Sunday, 2 May 2004

Travel agents join opposition to CAPPS-II

The printed record of the USA House Aviation Subcommitee’s 17 March 2004 hearing on the status of the CAPPS-II airline oassenger profiling and surveillance system won’t be published for months, and only the testimony presented in person has been posted on the Subcommittee Web site.

But, as is usually the case with Congressional hearings, a much larger volume of written testimony was submitted for the record, inlcluding my own testimony and, more importantly, the first official statement on CAPPS-II from the American Society of Travel Agents, ASTA (MS-Word format), the dominant trade association for travel agencies in the USA.

The written testimony by Paul Ruden, ASTA’s Senior Vice President — Legal & Industry Affairs and principal lobbyist, focused on the USA Tranbsportation Security Administration’s failure to consult with the travel industry with respect to the cost and implementation burden their proposals would impose:

There are … very serious questions about adopting a rule, whether federally imposed or airline imposed, requiring travel agents to collect specific information from prospective passengers “at the time of their first contact with the customer,”…. In the first instance, the collection, retention and transmittal of any additional PNR information is going to require basic changes in the displays and back-office system-interaction programming of the computer reservation systems. Absent such changes, there is no practical possibility that travel agents can comply with any mandates to collect and deliver additional PNR information.

Beyond that, there is a telling uncertainty in the testimony of Mr. Stone [Acting Administrator of the TSA], suggesting that CAPPS II may require still more information than is now popularly believed to be the destiny of the CAPPS II program. The familiar rubric “name plus three” has not been established anywhere with finality. It is, therefore, impossible for anyone in the industry to engage in meaningful analysis of what changes in business practices and computer programming are required to accommodate the CAPPS II system.

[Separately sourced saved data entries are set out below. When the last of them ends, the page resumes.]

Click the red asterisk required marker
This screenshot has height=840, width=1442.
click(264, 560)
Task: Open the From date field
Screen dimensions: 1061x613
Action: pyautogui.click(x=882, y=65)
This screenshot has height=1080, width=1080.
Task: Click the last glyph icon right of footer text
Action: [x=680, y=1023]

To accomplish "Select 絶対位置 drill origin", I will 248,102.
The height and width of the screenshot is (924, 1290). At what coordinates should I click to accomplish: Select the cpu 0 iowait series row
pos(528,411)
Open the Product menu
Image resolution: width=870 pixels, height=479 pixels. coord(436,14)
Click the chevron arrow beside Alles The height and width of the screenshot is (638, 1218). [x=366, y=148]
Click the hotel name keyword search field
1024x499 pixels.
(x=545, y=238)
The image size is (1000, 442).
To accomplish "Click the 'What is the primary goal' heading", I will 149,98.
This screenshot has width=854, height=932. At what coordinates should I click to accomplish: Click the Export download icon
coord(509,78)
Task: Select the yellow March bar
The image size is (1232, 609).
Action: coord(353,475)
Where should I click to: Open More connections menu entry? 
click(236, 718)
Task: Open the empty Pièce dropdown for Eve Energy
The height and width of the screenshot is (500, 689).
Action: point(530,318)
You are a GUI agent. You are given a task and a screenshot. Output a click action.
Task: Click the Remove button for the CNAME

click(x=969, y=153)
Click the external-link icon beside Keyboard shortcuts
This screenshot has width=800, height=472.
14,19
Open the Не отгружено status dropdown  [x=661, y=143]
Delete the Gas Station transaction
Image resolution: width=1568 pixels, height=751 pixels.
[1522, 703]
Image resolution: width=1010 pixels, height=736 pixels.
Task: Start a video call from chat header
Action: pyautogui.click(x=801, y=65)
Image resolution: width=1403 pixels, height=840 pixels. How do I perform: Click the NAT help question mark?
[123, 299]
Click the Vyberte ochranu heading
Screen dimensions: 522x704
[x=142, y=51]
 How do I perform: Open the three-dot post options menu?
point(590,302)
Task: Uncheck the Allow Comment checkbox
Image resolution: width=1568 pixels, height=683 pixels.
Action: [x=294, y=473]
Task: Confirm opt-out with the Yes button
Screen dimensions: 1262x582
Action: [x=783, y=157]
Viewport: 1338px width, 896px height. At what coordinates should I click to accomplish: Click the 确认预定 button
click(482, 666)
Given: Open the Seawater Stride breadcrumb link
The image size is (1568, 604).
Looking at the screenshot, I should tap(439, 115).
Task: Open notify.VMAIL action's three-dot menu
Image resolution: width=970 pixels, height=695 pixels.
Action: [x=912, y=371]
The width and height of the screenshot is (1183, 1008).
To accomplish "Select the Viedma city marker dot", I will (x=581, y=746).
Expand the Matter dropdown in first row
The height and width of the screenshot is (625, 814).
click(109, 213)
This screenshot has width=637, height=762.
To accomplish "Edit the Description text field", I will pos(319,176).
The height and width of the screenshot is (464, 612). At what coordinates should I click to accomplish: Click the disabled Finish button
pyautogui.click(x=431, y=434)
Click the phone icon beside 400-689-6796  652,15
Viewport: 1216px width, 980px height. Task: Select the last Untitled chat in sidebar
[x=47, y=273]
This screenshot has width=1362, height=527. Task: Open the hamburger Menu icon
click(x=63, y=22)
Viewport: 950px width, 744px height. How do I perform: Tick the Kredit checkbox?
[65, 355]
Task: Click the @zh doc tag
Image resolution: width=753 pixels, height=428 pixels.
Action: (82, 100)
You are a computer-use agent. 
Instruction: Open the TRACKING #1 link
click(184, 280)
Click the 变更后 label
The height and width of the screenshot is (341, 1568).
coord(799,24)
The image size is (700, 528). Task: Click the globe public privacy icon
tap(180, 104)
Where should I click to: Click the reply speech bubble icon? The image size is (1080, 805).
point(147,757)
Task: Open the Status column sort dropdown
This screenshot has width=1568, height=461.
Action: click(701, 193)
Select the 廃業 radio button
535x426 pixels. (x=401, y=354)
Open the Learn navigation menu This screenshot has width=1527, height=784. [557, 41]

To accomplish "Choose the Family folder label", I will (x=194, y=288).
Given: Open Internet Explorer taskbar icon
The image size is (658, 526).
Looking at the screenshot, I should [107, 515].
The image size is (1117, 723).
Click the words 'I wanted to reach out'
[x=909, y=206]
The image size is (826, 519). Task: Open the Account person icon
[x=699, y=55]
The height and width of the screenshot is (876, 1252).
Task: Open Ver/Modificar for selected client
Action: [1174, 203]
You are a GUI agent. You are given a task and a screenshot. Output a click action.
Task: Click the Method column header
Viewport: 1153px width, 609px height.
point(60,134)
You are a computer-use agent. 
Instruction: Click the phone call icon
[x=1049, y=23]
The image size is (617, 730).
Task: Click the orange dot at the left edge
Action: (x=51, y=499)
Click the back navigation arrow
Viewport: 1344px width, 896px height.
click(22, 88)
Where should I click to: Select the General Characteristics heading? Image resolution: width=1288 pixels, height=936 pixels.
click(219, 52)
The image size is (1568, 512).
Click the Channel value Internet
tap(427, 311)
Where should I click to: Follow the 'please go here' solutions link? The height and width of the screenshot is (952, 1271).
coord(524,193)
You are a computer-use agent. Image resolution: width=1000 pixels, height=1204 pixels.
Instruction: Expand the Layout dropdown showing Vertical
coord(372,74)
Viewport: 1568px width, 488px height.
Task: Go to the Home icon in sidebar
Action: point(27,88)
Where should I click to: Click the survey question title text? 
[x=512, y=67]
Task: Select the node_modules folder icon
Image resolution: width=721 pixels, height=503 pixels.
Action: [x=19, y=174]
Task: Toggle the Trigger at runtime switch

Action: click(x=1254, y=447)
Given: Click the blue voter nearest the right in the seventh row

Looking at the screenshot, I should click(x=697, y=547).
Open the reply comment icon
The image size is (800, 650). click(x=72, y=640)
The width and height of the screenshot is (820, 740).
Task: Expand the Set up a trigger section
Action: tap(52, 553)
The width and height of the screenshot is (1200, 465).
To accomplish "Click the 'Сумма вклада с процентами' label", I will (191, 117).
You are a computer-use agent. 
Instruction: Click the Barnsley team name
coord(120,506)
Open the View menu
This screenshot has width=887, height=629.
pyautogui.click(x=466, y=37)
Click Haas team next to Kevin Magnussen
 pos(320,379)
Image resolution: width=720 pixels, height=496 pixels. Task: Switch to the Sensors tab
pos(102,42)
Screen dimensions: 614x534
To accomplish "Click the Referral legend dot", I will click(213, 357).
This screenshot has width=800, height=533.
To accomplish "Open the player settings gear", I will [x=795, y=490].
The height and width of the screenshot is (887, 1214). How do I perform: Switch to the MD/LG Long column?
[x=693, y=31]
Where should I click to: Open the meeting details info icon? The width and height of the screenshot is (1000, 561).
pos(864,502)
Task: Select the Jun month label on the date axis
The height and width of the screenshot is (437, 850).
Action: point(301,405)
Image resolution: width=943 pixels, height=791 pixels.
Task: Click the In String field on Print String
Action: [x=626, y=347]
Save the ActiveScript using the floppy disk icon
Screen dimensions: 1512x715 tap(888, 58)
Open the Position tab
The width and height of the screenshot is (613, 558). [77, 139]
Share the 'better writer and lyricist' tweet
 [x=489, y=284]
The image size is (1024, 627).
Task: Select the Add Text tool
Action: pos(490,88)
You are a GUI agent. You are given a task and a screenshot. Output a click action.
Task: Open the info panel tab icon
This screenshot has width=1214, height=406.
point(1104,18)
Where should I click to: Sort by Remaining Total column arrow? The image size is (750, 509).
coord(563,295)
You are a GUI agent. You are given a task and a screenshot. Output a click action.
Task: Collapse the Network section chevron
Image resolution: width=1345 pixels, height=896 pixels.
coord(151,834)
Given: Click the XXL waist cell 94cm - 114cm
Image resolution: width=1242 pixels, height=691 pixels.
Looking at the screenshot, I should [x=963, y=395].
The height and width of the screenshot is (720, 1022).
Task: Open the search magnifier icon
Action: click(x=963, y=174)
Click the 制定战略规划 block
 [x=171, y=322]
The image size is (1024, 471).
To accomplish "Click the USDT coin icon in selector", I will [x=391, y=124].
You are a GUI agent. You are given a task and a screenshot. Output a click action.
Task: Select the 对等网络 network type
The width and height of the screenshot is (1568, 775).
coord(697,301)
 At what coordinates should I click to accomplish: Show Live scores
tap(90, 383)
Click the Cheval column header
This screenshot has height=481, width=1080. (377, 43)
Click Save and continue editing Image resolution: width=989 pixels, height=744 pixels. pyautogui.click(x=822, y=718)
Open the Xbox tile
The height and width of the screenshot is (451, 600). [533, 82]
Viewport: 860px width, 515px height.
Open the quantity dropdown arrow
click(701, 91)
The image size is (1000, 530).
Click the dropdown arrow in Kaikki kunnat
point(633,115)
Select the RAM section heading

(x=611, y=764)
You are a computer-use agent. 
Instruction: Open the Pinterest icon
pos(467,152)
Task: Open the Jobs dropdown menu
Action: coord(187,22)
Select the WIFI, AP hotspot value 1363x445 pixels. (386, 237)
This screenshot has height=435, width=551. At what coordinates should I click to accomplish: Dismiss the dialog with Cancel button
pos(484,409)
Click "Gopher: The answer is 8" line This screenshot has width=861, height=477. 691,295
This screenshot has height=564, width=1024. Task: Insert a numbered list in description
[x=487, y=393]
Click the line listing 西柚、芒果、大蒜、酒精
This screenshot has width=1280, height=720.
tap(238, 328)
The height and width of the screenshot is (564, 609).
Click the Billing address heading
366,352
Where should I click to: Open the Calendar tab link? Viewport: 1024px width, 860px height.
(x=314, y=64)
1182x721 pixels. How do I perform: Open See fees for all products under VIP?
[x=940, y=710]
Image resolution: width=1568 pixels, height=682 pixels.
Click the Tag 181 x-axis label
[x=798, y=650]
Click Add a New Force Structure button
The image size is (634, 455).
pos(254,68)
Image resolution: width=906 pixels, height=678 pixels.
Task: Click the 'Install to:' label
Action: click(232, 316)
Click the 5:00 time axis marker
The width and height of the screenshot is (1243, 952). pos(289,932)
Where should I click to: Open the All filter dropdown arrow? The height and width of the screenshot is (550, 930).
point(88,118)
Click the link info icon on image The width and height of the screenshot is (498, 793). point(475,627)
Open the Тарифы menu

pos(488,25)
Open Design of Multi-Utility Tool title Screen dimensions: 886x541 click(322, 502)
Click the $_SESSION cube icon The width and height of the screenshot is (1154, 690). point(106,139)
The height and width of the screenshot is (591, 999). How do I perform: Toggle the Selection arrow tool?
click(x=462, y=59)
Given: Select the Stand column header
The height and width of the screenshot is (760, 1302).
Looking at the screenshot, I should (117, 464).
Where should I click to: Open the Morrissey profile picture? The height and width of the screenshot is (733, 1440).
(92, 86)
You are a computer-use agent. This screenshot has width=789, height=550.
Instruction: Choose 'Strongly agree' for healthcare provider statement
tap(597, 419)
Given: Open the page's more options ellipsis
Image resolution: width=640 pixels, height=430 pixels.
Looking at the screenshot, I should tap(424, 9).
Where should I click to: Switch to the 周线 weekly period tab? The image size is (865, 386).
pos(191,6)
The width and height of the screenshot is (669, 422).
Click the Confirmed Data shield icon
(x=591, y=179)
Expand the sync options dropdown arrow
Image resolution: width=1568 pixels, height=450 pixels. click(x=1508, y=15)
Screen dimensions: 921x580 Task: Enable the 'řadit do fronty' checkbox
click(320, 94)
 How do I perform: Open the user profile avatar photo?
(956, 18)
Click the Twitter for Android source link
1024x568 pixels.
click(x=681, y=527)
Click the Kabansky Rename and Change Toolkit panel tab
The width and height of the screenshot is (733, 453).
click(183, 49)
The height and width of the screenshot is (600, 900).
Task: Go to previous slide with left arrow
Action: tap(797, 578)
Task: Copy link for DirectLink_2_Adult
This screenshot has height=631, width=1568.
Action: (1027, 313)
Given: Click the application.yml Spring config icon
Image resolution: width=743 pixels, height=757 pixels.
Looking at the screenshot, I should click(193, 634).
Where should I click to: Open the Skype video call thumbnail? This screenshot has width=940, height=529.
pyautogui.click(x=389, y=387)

ASTA has been trying, with others in the retail industry, for a very long time to engage TSA in a meaningful dialogue about the scope and content of CAPPS II. Our efforts have resulted in a few preliminary meetings, but while substantive dialogue has been promised repeatedly, no such interaction has occurred and as of this writing none has, to our knowledge, been scheduled….

At present … it appear that we will end up in the growing army of parties who will be objecting to the proposed CAPPS II rules, because they will not be based on a deep understanding of the way the travel business is sold at retail and the possible cost and other implications, including suppression of travel demand, that may ensue. ASTA will aggressively resist any rules that impose unnecessary costs on travel retailers or create unnecessary further obstacles to facilitation of the travel experience. Conflict of this kind could probably be avoided if TSA would engage ASTA, and others, in a meaningful pre-proposal dialogue about the content of the proposed rules. We ask this Subcommittee to use its influence with TSA to bring about meaningful pre-proposal dialogue with key industry groups, including ASTA, the GDS?s and others.

When I spoke with Ruden in November 2003, he was shocked and almost disbelieving when I told him what USA Department of Homeland Security Chief Privacy Officer Nuala O’Connor Kelly had told me would be required of travel agents under the latest conception of the CAPPS-II plan. It’s apparent from his testimony to Congress, and his subsequent public comments, that the DHS and TSA still aren’t even trying to understand what their plans would really mean to the travel industry, or what they would cost.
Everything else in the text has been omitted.